* _Excerpt to read_:
++++
# Cooking Scaup



## ice bandit (Dec 17, 2005)

Big Frank 25 said:


> Precook the bacon first. cookie sheet in the oven 400 for 10 minutes or so. this will allow you to cook the wrapped stuffed peppers to crisp bacon and not over cook the duck.


I'll have to try that


----------



## BFG (Mar 4, 2005)

That one on the far end of the pile is gonna be unlike the others when it comes to table fare. Goldeneye...egads...oof. Buffies fall into the same category, as do mergansers. 

If you have never had bluebills, you are in luck. Most guys (myself included) ruin them the first couple times they try to prepare them. They can be made to taste absolutely awful. Once this happens, many write them off. I've had them a lot, and even after they were prepared similarly to what has been suggested, I still have a preconceived opinion of what they were really going to taste like.
++++
* _Material_:

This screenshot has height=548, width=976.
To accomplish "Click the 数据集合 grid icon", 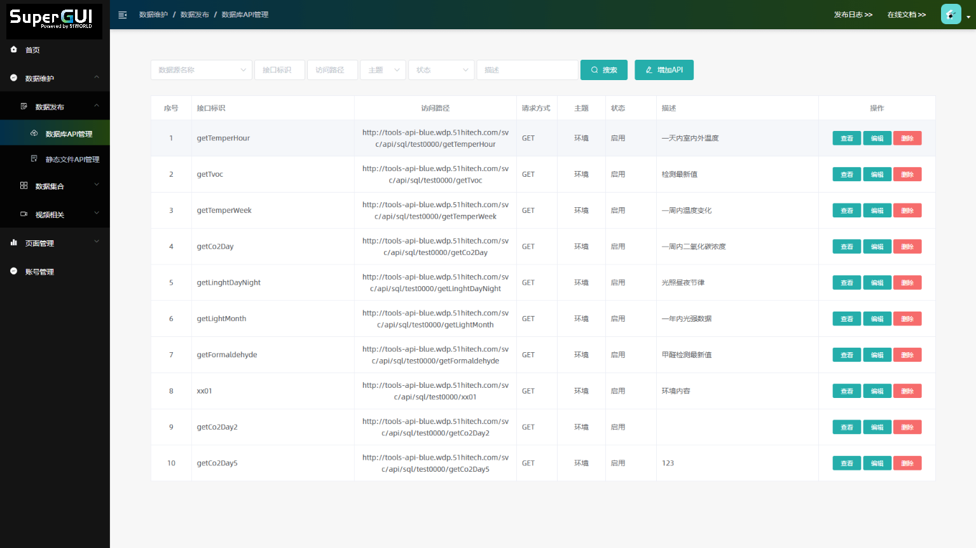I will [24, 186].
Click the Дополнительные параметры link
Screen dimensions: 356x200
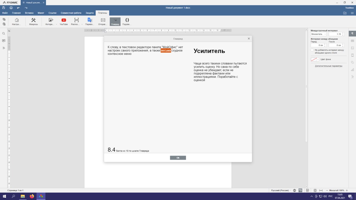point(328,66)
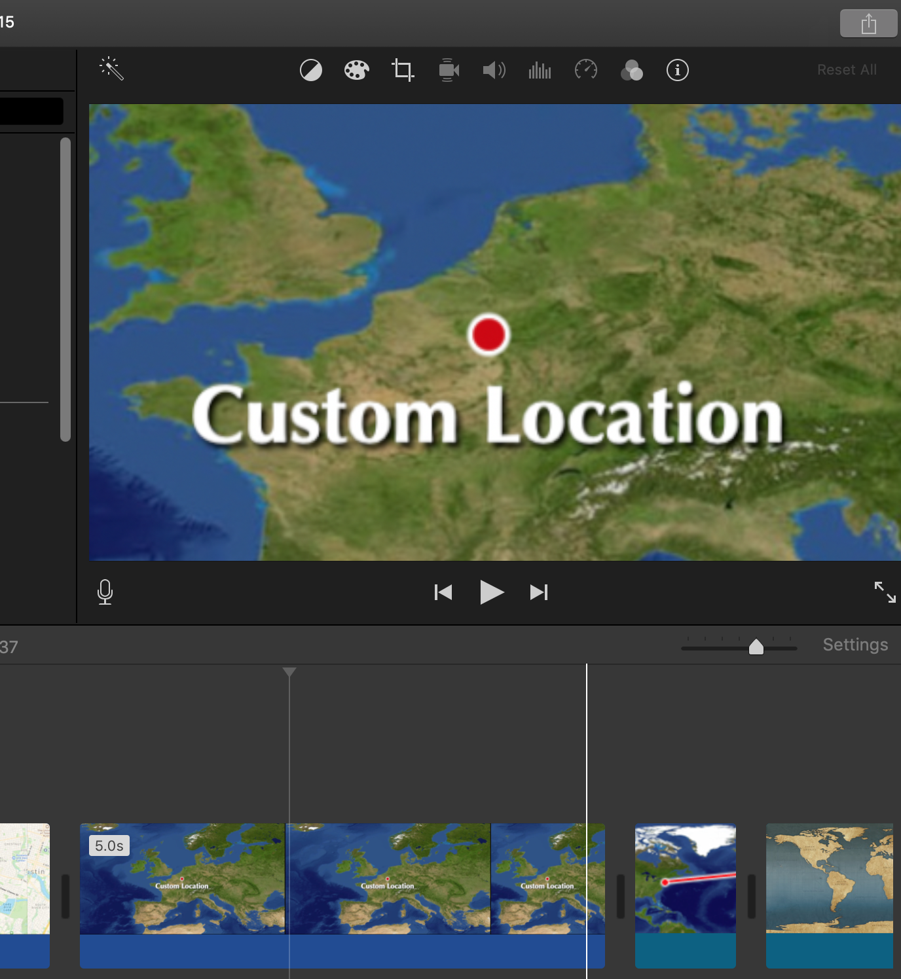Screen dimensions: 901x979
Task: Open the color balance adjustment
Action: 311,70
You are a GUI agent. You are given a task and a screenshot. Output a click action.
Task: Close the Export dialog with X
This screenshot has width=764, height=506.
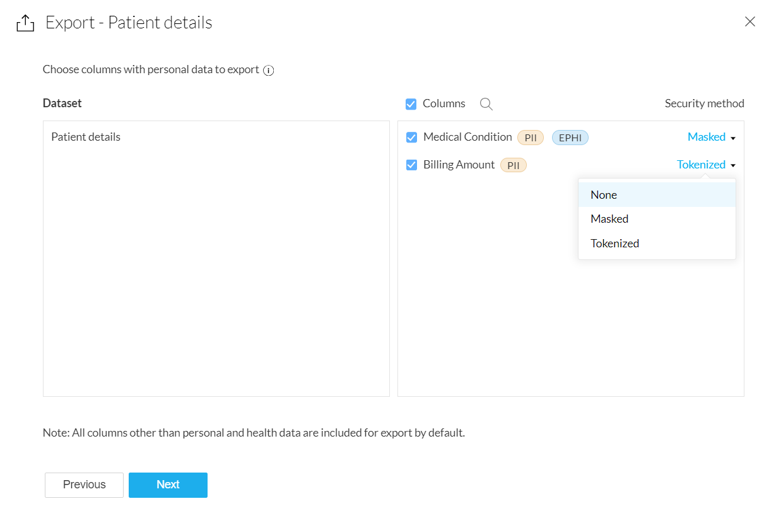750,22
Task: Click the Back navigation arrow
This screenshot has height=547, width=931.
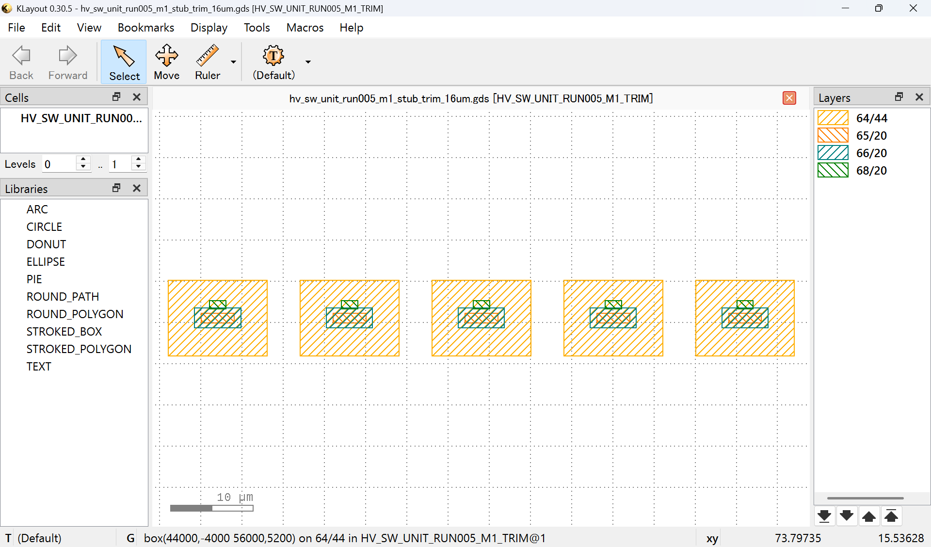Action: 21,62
++++
* _Problem to solve_: Do these statements agree with the scaup-cooking thread? (a) The bacon should be precooked in a 400-degree oven for about 10 minutes. (b) BFG says most people cook bluebills well on their first attempts. (c) Mergansers are placed in the same category as buffies. Answer yes or no for each, quoting the words of the thread that decide it. The records come from a different source than the scaup-cooking thread.

* _Output below_:
(a) Yes: "cookie sheet in the oven 400 for 10 minutes or so"
(b) No: "Most guys (myself included) ruin them the first couple times they try to prepare them."
(c) Yes: "Buffies fall into the same category, as do mergansers."